Мы — носители светлой культуры, — продолжал он, не спуская глаз с таблички на шелковом шнурке, — и мы знаем, в чем смысл жизни. Мы понимаем в этом больше, чем любая другая нация, так как это понимание тоже ниспослано нам свыше. Оно ниспослано и тебе — ведь в твоих жилах течет немецкая кровь. Неужели ты считаешь, что принадлежность к немецкой нации может быть случайностью? Нет же, нет, это судьба!
Мы боремся за высшую общечеловеческую мораль, — сказал он и направился к елке, усеянной свечками, — за новый мировой порядок. И ты один из нас. Ты честный, тонко чувствующий, аккуратный, но главное, — Вилли обернулся, — главное — ты сильный и смелый. Истинная германская душа. Этого, mein lieber Karl, у тебя никто не отнимет. Даже ты сам. Потому что это предопределение. Это — твой дар. Ты избран… — и Вилли указал пальцем на потолок, подразумевая небо.
Пан Копферкингель сидел за столом, на котором стояла бутылка вина и недопитая рюмка, и смотрел на Вилли, стоявшего рядом с рождественской елочкой и еле заметно улыбавшегося. Друзья помолчали. Тут раздался стук в дверь, и вошла Лакме с вазочкой миндаля.
— Вилли сегодня не хочет миндаля, — сказал Копферкингель, — благодарю тебя, моя драгоценная. Мы скоро закончим.
Когда Лакме вышла, Вилли подсел к столу и с удовольствием допил свою рюмку. Копферкингель налил ему еще.
— Мне, пожалуй, пора, — вежливо отказался Вилли, — меня ждет Эрна. Мы встречаем Рождество в казино. В немецком казино на Розовой улице. Ты его наверняка знаешь — там еще три ступеньки перед входом и облицовка из белого мрамора. Ожидается довольно много народу.
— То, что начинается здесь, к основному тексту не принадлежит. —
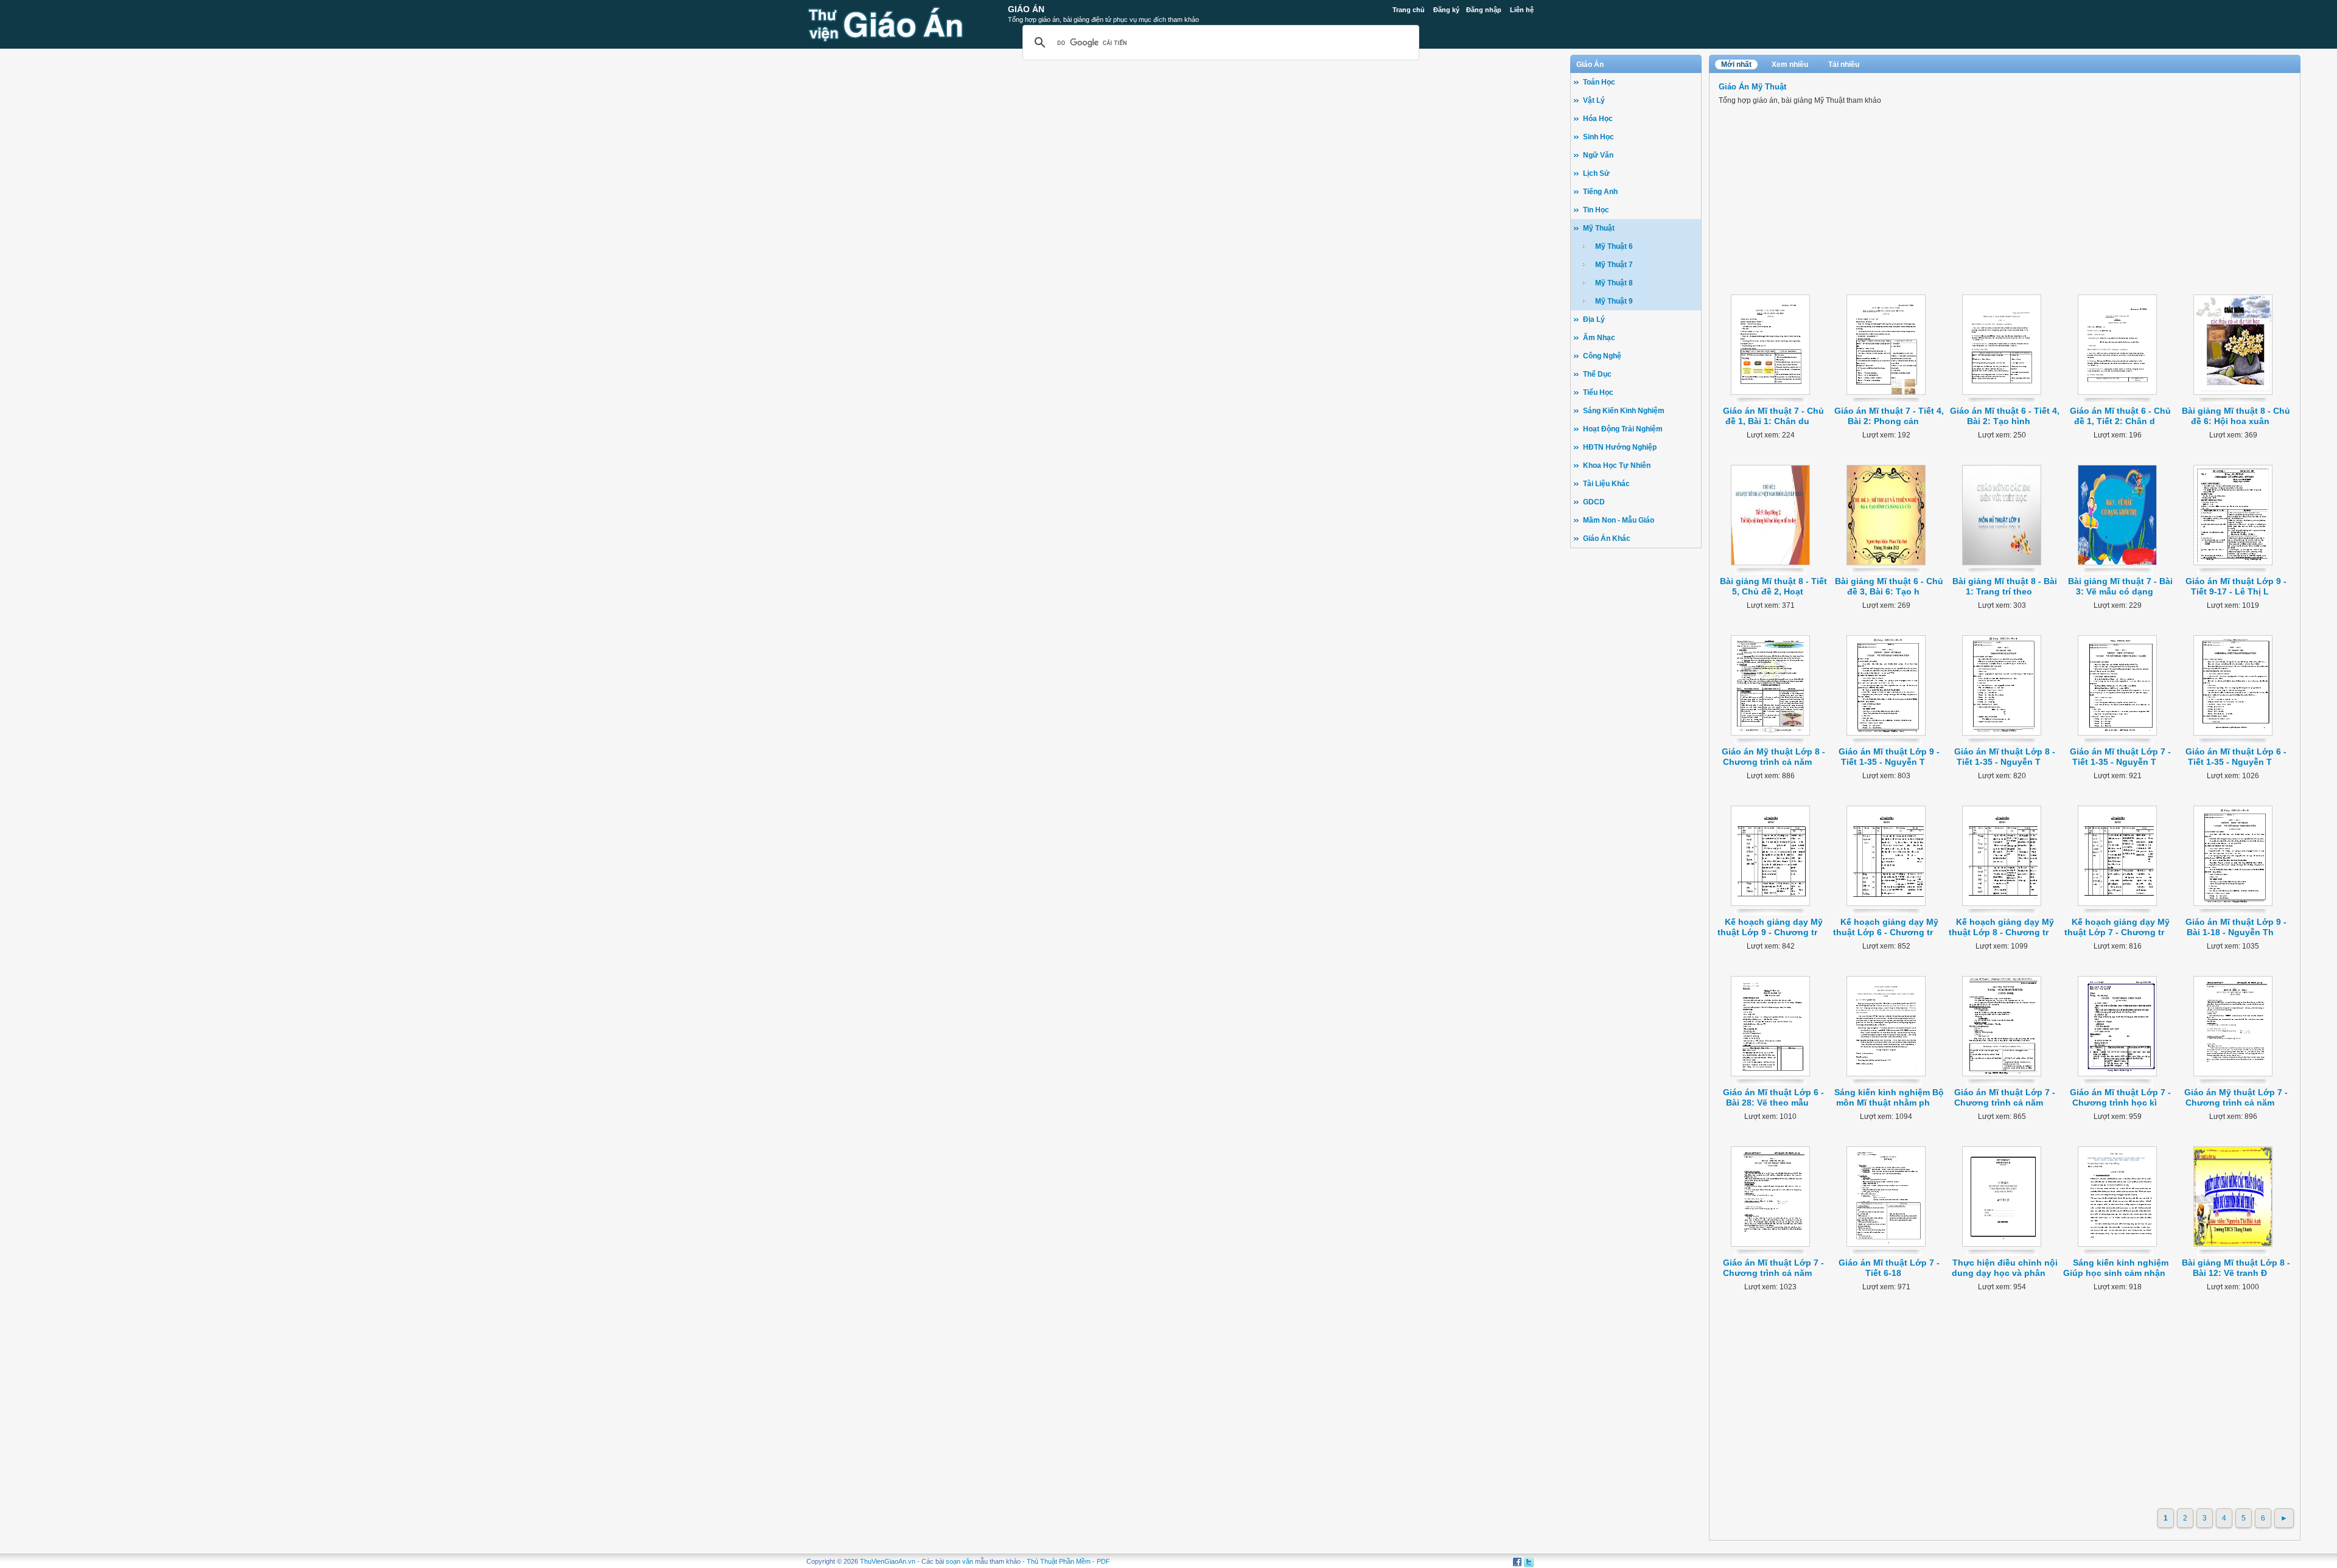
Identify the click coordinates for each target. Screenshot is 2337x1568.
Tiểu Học (1598, 392)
Фабриканты, депутаты парламента, университетские профессора — только избранные, разумеется… Я обязательно буду беседовать с герром Берманом, возглавляющим пражскую СНП. Поверь мне, Карл, что в целой Праге ты не отыщешь более роскошного заведения, чем наше казино. Это просто сказка! Какие там ковры, зеркала, картины, не говоря уж об умывальных и ванных комнатах. А какая еда, какая прислуга! У нас прекрасные официантки, буфетчицы и… девушки. Изумительные, умопомрачительные, такие, что дух захватывает. — Он улыбнулся. — Немки, конечно. Ведь казино могут посещать только немцы. Наши с тобой братья, Карл. Чехам туда вход заказан. Мы не потерпим в своем доме этих предателей и соглядатаев. Ну вот, а в январе я поеду в Вену и в Берлин. — Вилли встал. — Там меня уже ждет новая машина. Итак, Карл, — он протянул другу руку, — главное — это видеть цель. И думать о будущем. О лучшем будущем для наших детей. О радостной жизни для всего человечества. Мне кажется, тебя больше занимает Тибет, чем то, что творится под самым носом. — Он засмеялся. — Веселого тебе Рождества и всего наилучшего в наступающем году. Смотри-ка, у вас шторы не в порядке, — и он показал на карниз, откуда свисал вырвавшийся из зажима угол шторы. — Ну, пока. Впрочем, мне еще надо попрощаться с твоим семейством, — добавил он.